26 Sep 11 – The volcanic Canary Islands have experienced seismic unusual activity during the past two days, causing alarm among the population and authorities. Since Saturday there have been 48 small earthquakes on the Island of El Hierro, with the highest intensity reached magnitude 3.4 on the Richter scale. More than 7,800 earthquakes have been recorded since July 19, whereas usually the island records only ten or twelve a year. El Hierro, on the smallest island in the Canary Islands, last erupted 218 years ago,  in 1793.
National Geographic Institute seismographs began recording seismic activity in El Hierro on July 19,  leading scientists to ponder the possibility of an eruption. According to Nemesio Perez, coordinator of the Institute of the Canary Islands volcanological,  the probability “although small, is significant.”

These earthquakes are caused by the intrusion of magma at a depth of between twelve and fourteen miles below the surface of the island.

The ground has been rising in recent days – CO2 levels increasing

The earthquakes are not the only evidence of the awakening volcano. In recent days there has been a small rise of ground, between 20 and 25 millimeters, another indicator before an eruption. A third factor is the increase in carbon dioxide levels, which are being monitored at all times.

The regional council has estimated the likelihood of a volcanic eruption at 15 percent. This was said yesterday at a press conference the president of the Cabildo de El Hierro, Alpidio Weapons, and the Minister of Security and Emergency Area, Maria del Carmen Morales. They wanted to send a message of calm, but admitted that “we know that time is special, and therefore the information should flow in its entirety, people should know first hand the situation and not have to hide anything, nor magnify” .

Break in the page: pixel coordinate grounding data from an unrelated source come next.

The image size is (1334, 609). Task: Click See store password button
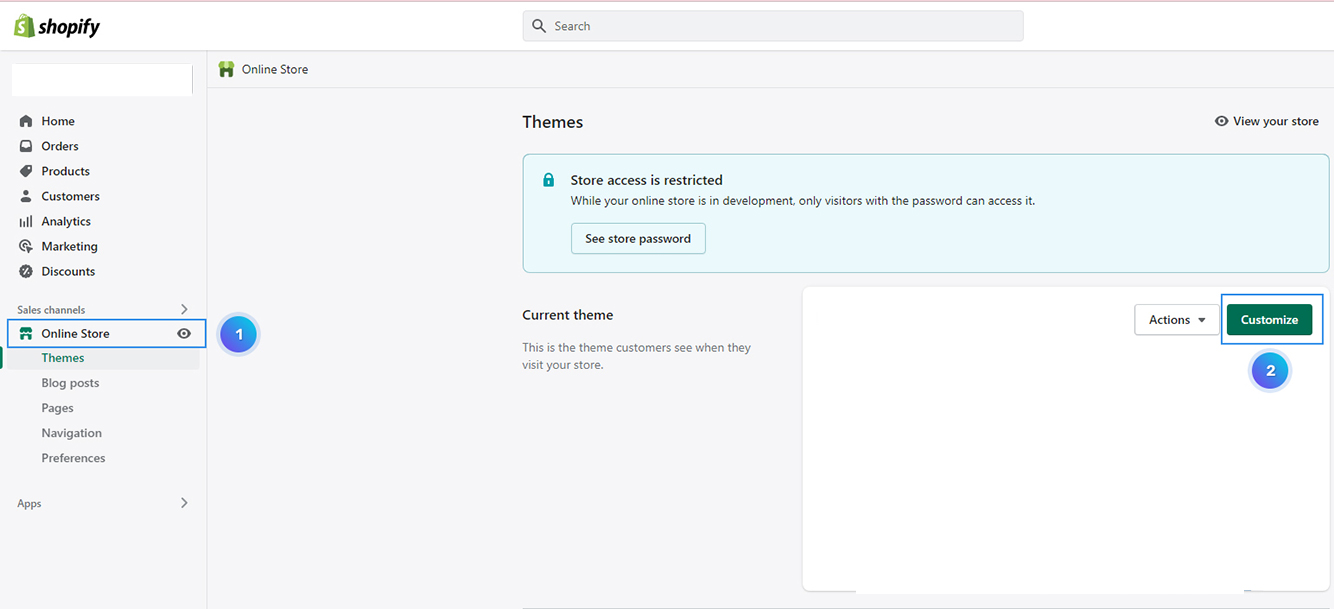[638, 239]
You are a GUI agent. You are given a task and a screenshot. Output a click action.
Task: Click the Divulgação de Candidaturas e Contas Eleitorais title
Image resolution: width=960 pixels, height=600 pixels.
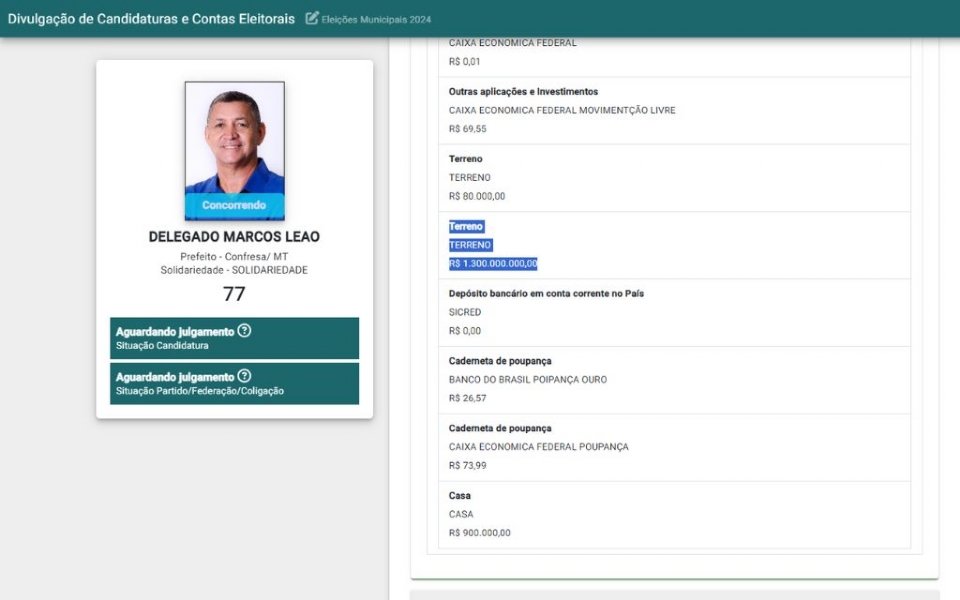click(x=151, y=18)
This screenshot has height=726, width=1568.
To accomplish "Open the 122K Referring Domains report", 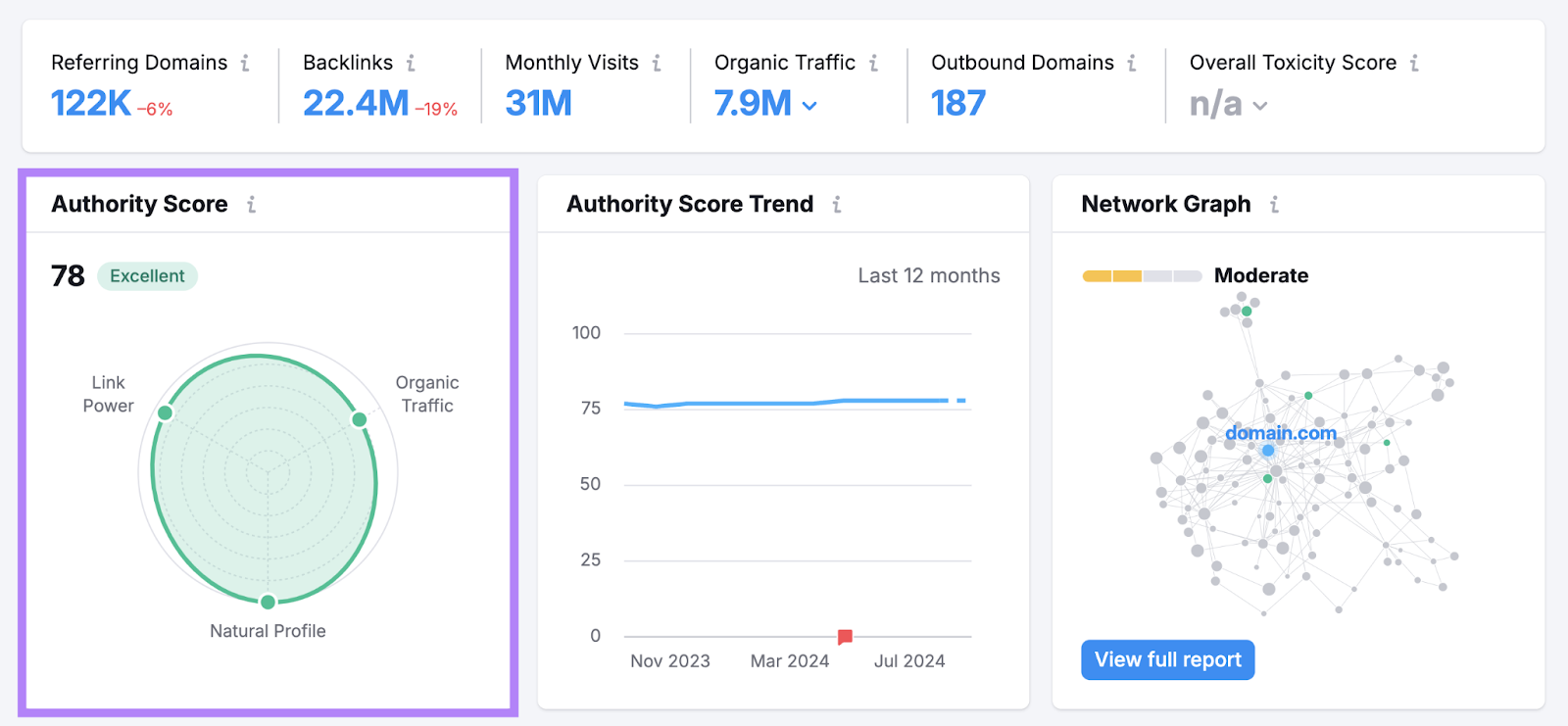I will [90, 103].
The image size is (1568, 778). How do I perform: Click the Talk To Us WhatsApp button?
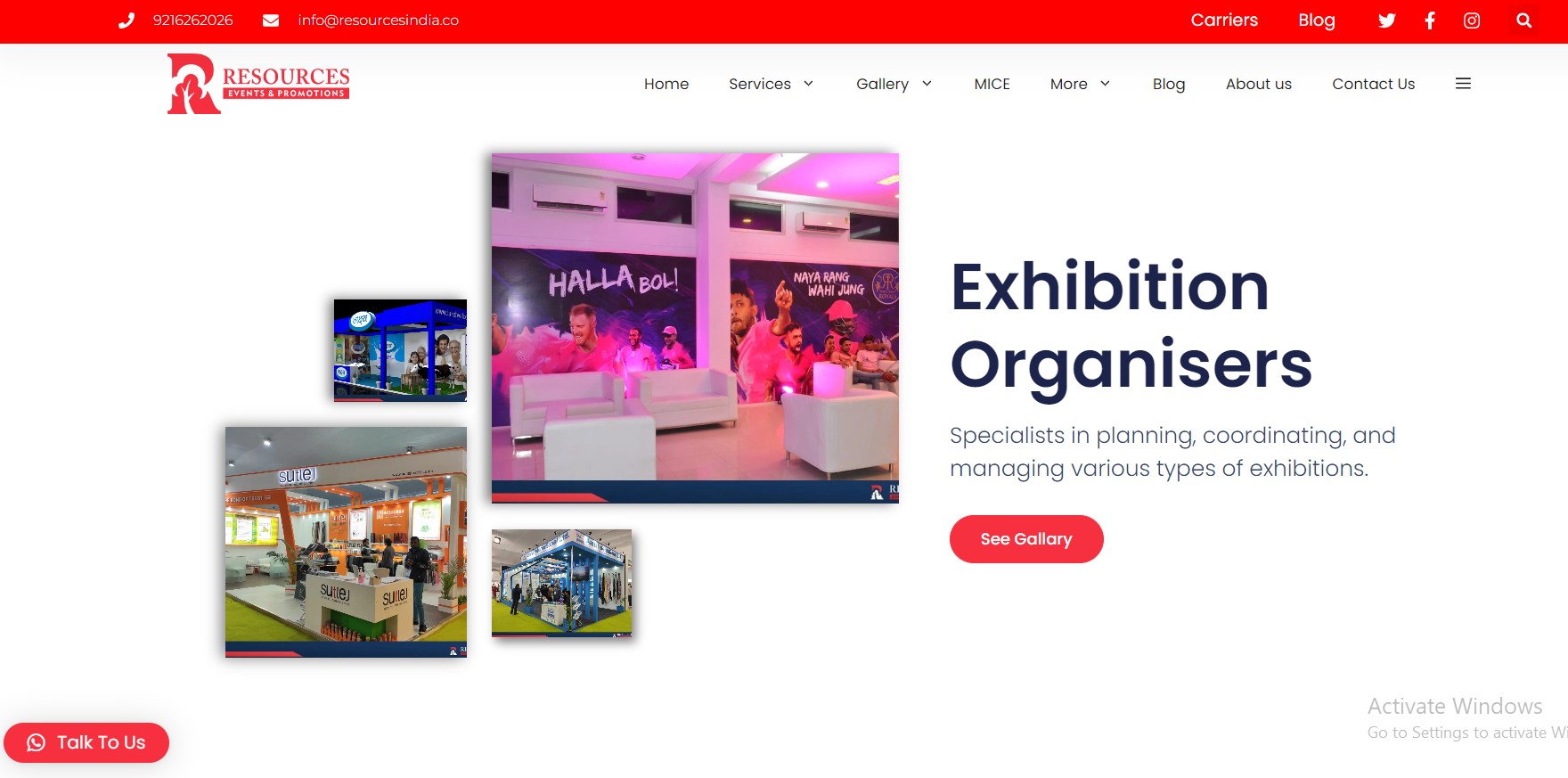86,742
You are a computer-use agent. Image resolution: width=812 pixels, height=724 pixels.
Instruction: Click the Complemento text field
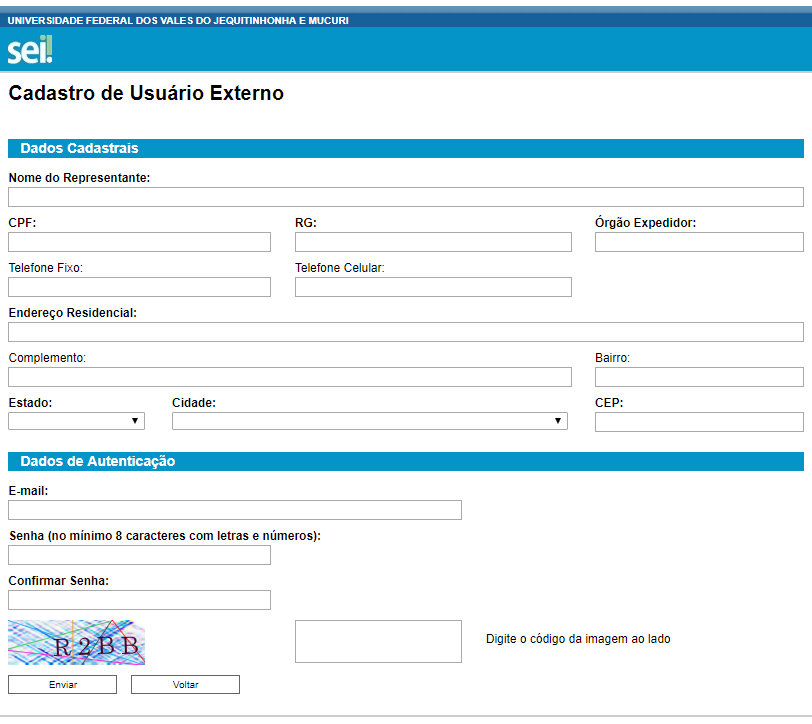pos(289,377)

Being aware of the special situation of unrest and nervousness of the 11,000 residents on the island, the president of the council recommended “Tranquility, peace and calm” .

Given this increasing seismic activity, the regional government declared last Friday, for the first time in history, the yellow level sismovolcánica situation. This includes preparation of the emergency services and people with an unfavorable evolution of the earthquake in the near future.

40 years since the last eruption in the islands

The last volcanic eruption occurred in Spain in the Canary island of La Palma in 1971. It happened in the Teneguía volcano in the so-called “old peak.” Before the eruption came many earthquakes whose intensity was gradually increasing, which alerted neighbors Fuencaliente, the nearest town. The eruption was the shortest of the islands, lasting from October 26, 1971 until November 18 of that year. There were no casualties. The eruption that occurred in the National Park Timanfaya, Lanzarote, occurred in the eighteenth century and lasted six years.

This is my own interpretation of a Google translation, so you may want to read the original translation.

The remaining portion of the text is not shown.